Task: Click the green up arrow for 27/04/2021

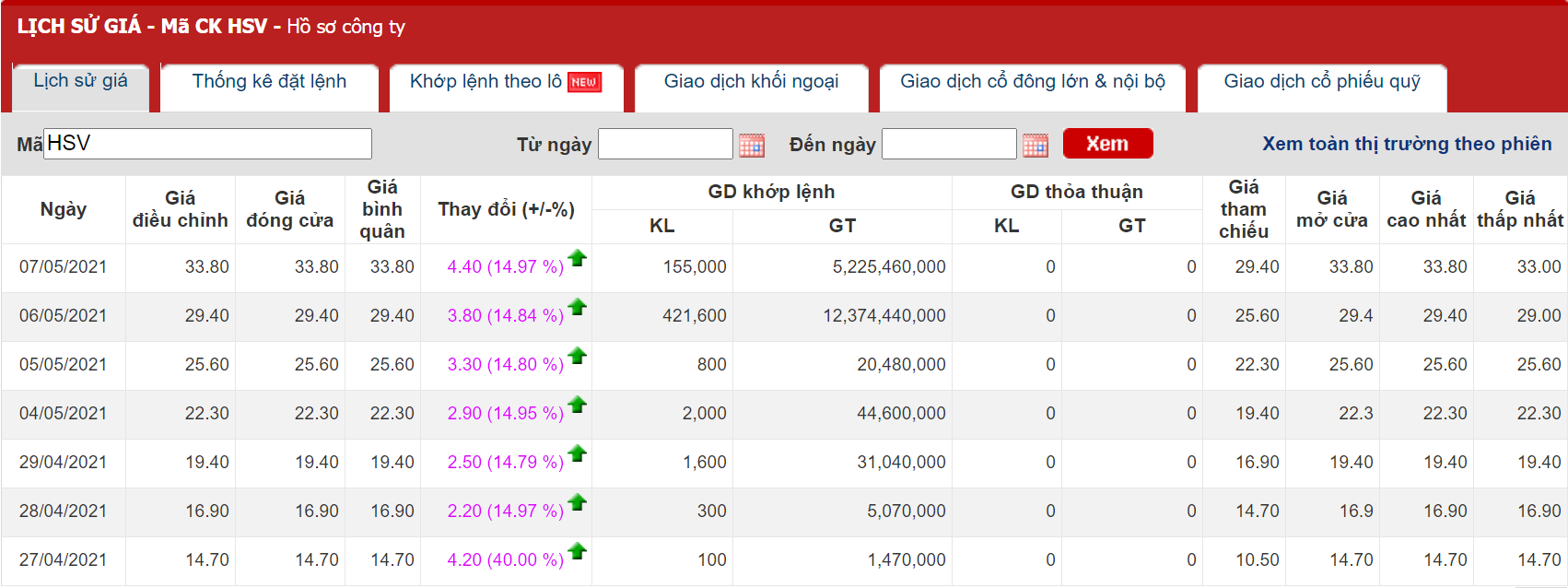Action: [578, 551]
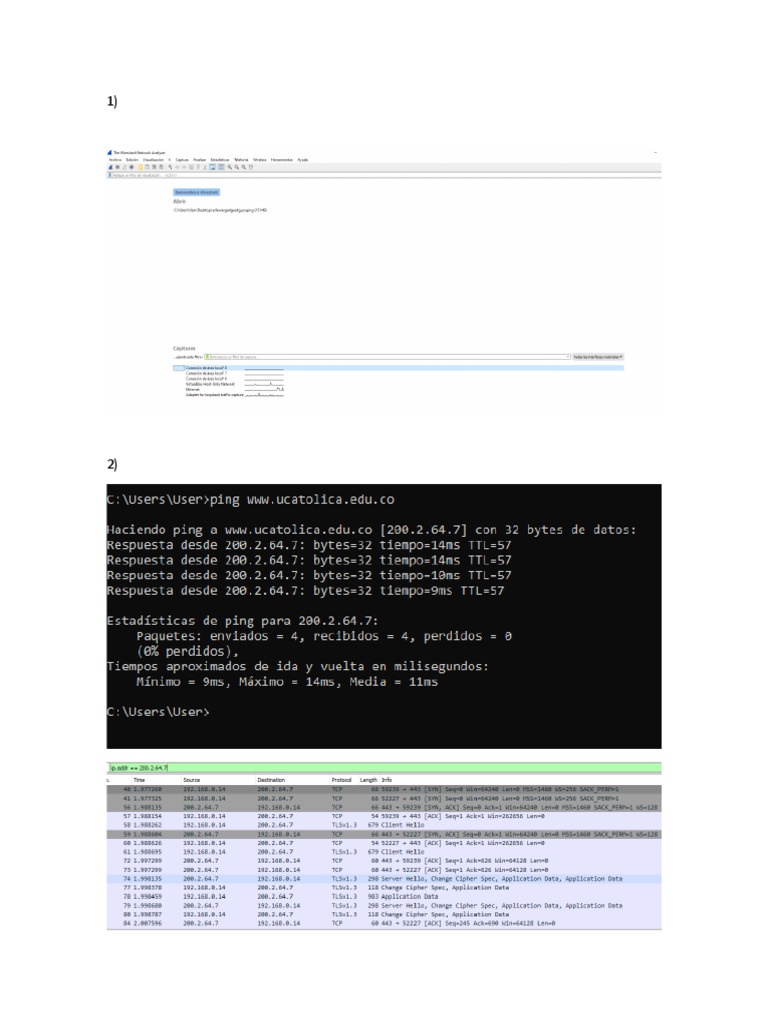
==
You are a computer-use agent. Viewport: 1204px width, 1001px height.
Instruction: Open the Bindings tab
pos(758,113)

* **Task brief**: Reproduce the records verbatim, beginning with the line that contains "You are a computer-use" and continuing through the line that contains "pos(758,113)".

* **Result of the task**:
You are a computer-use agent. Viewport: 1204px width, 1001px height.
Instruction: Open the Bindings tab
pos(758,113)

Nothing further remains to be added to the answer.